Open Water 750m Sprint Race Simulation Session

Session Overview

This 45-minute open water session simulates the full demands of a 750m sprint triathlon swim. It combines a hard race-effort start, sustained threshold pace, and a fast finish — building the specific fitness and confidence you need to nail your sprint distance swim leg.

What You’ll Need

  • Open water venue (lake, reservoir or supervised sea) with buoyed course or visible landmarks
  • Wetsuit (recommended below 18°C)
  • Tow float for safety and visibility
  • GPS watch with open water swim mode (optional but useful for pace data)

Warm-Up (10 minutes)

Enter the water slowly to manage the cold-shock response. Spend 5 minutes swimming easy front crawl at Zone 1–2 effort, stopping twice to practise sighting (lifting your eyes forward to locate a landmark every 8–10 strokes). Finish with 3 x 25m build-pace efforts with 20 seconds rest, going from 60% to 80% effort.

Main Set

Complete the following as a continuous 750m race simulation with structured effort changes:

  • First 50m — Race start effort (95%): Surge hard from the start as you would in a race. Focus on short, powerful strokes and strong kick. This is deliberate — race anxiety is real and your body needs to learn to manage it.
  • 200m — Settle to race pace (85–88%): Ease back slightly but maintain a fast, efficient rhythm. Sight every 8 strokes. Aim to hold your CSS pace or slightly above.
  • 300m — Sustained threshold (83–85%): The meat of the swim. Maintain relaxed form: high elbow catch, long pull through, two-beat kick.
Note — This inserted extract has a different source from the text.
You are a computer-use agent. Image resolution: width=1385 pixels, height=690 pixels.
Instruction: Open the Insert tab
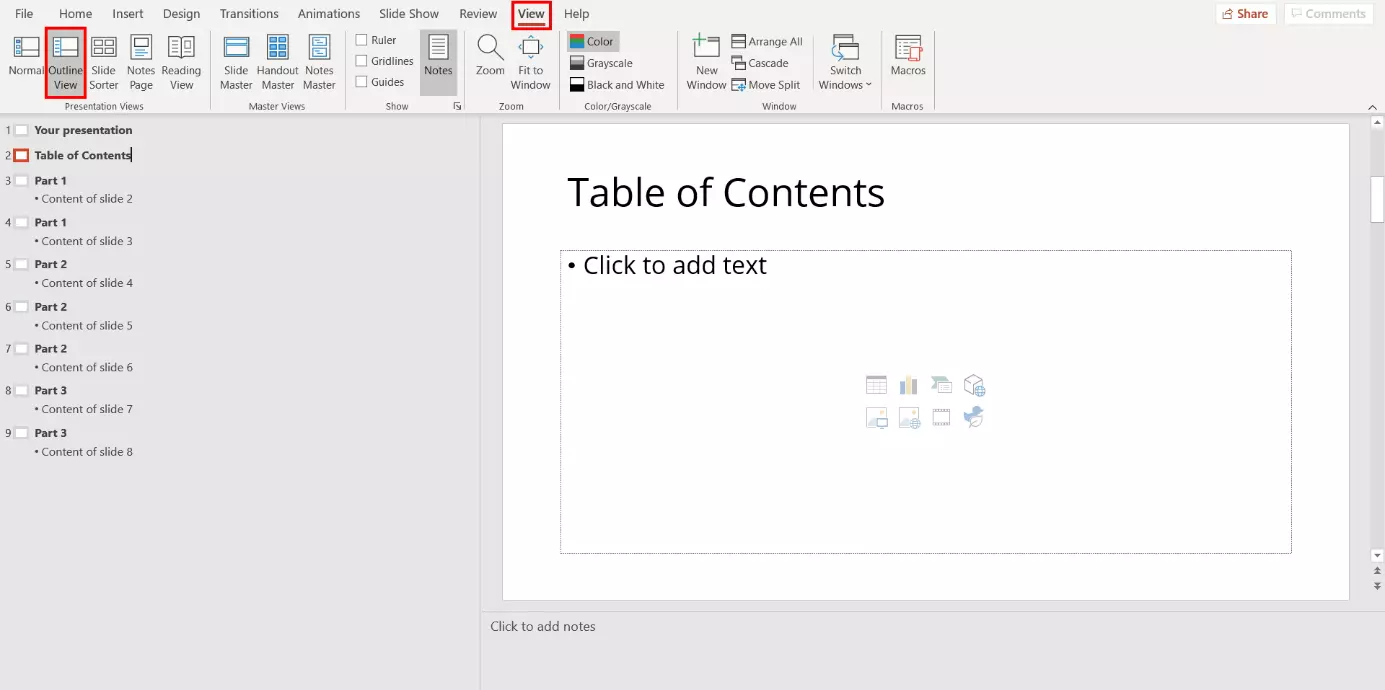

This is the pace that determines your swim split.
  • 150m — Negative split finish (88–92%): Build pace progressively over the final 150m, finishing with a hard 25m sprint to simulate the run-up from the water.
  • 2 minutes rest, then repeat once.

Cool-Down (5 minutes)

Easy backstroke or front crawl at Zone 1 effort. Focus on slow, controlled breathing to bring your heart rate down and warm up any cold limbs before exiting.

Coaching Notes

  • Sight every 8–10 strokes in open water — poor navigation can add 50–100m to your swim.
  • The race-start surge is uncomfortable by design. Practising it in training removes the panic factor on race day.
  • If 2 x 750m feels too long, do 1 full rep and 1 x 400m for the second effort.
  • RPE target for the sustained section: 7/10. You should not be able to hold a conversation but should be able to maintain form.

Training at your own risk. The information provided is for general guidance only and is not a substitute for professional medical advice. Please consult a doctor before starting any new exercise programme, especially if you have any pre-existing health conditions.